Mike Scioscia remains confident in Angels
MAY 28, 2013 2:35p ET
He also discussed owner Arte Moreno’s public vote of confidence last week and what it meant to him.
“Arte has always been very supportive in private,” Scioscia revealed, “and you can see he’s been supportive publicly.
“He understands what we need to do and what our club is capable of doing. Arte has always been very supportive of us, but it is nice to get that strong public vote of confidence.”
And it’s probably no coincidence that after Moreno spoke, his team went on the tear, with just Monday’s collapse to blemish the last nine games.
“Lately we’ve put ourselves in a position to win games — and we did,” Scioscia said. “But (Monday) night we just couldn’t get it done from the pitching side of things. It’s obvious, though, that this team is going in the right direction and we can’t let one loss take away from that.

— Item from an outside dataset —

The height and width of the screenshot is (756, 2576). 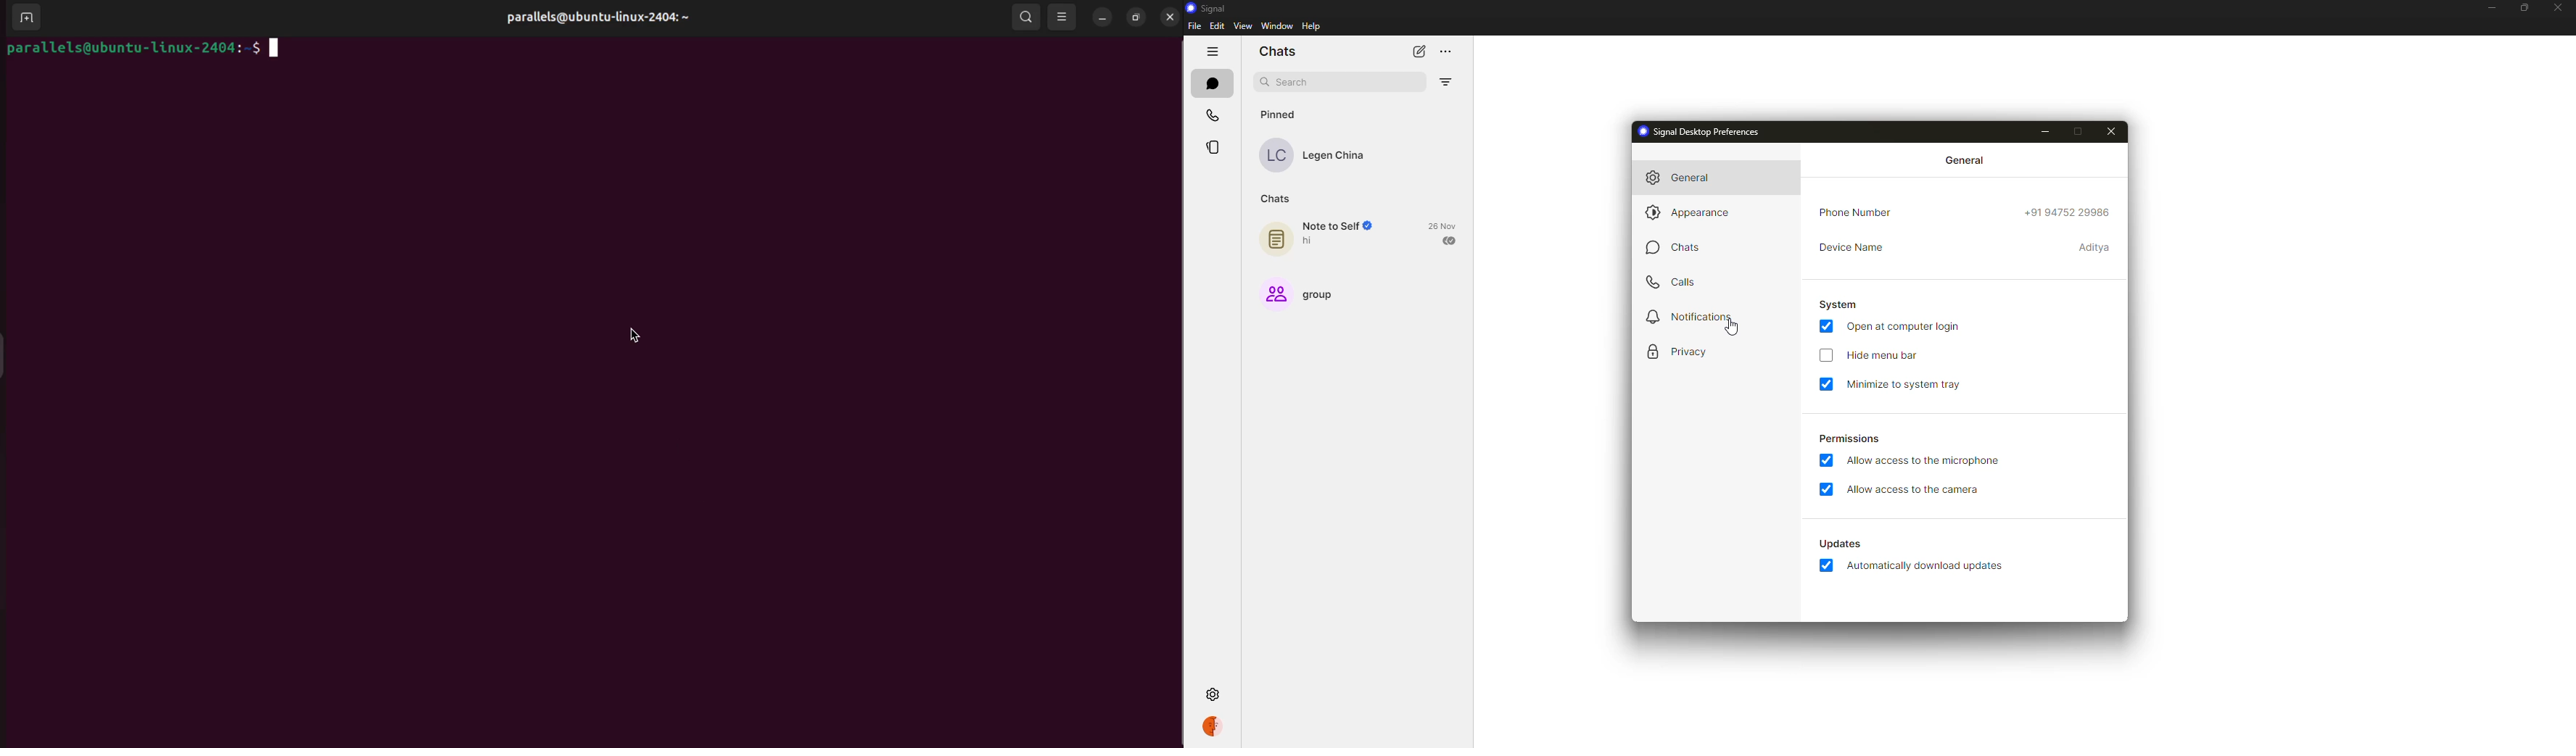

“We just have to shake it off and come back tougher in the next game.”
It may drive some people crazy to hear Scioscia talk about the “game at a time” method he and his staff have taught since the day they arrived in 2000. He very rarely projects about anything long-term, preferring to focus on that day. And it prompts critics to hammer Scioscia, pitching coach Mike Butcher, GM Jerry Dipoto and Moreno whenever the team has a bad run.
Scioscia said that until you take care of today’s business, tomorrow’s has to wait, no matter what the pundits have to say.
“When a team has a lot of expectations on it, you’re going to hear the chatter when things don’t go well,” Scioscia said. “You just can’t let it bother you and you have to find a way to concentrate on what’s right in front of you.
“That’s all we can do realistically. The only thing we deal with is the perspective of what’s happening here and now with our team. We worry about the team we’re playing and focus on the process of winning our next game.
“We’ve always had a lot of faith in the team and we’re beginning to see the offense do a better job, and like I said, our starting pitching is giving us a chance in the games.
“It’s hard work to turn things around after the start we had, but we’re definitely going in the right direction.”
And much of the credit has to go to Scioscia and his staff, who steadfastly refused to allow their players to have a defeatist attitude when things were at their worst.
“I really think that’s the biggest thing a manager and his staff have to do,” said Scioscia, who is in his 14th season of managing the Halos. “When you’re struggling and all you’re hearing about is the team not reaching expectations, you have to help the players turn the page on a bad game. And let’s face it: If you’re not winning a lot, you’ve got guys on the field who aren’t playing well, so you try to do everything in your power to keep their confidence up.”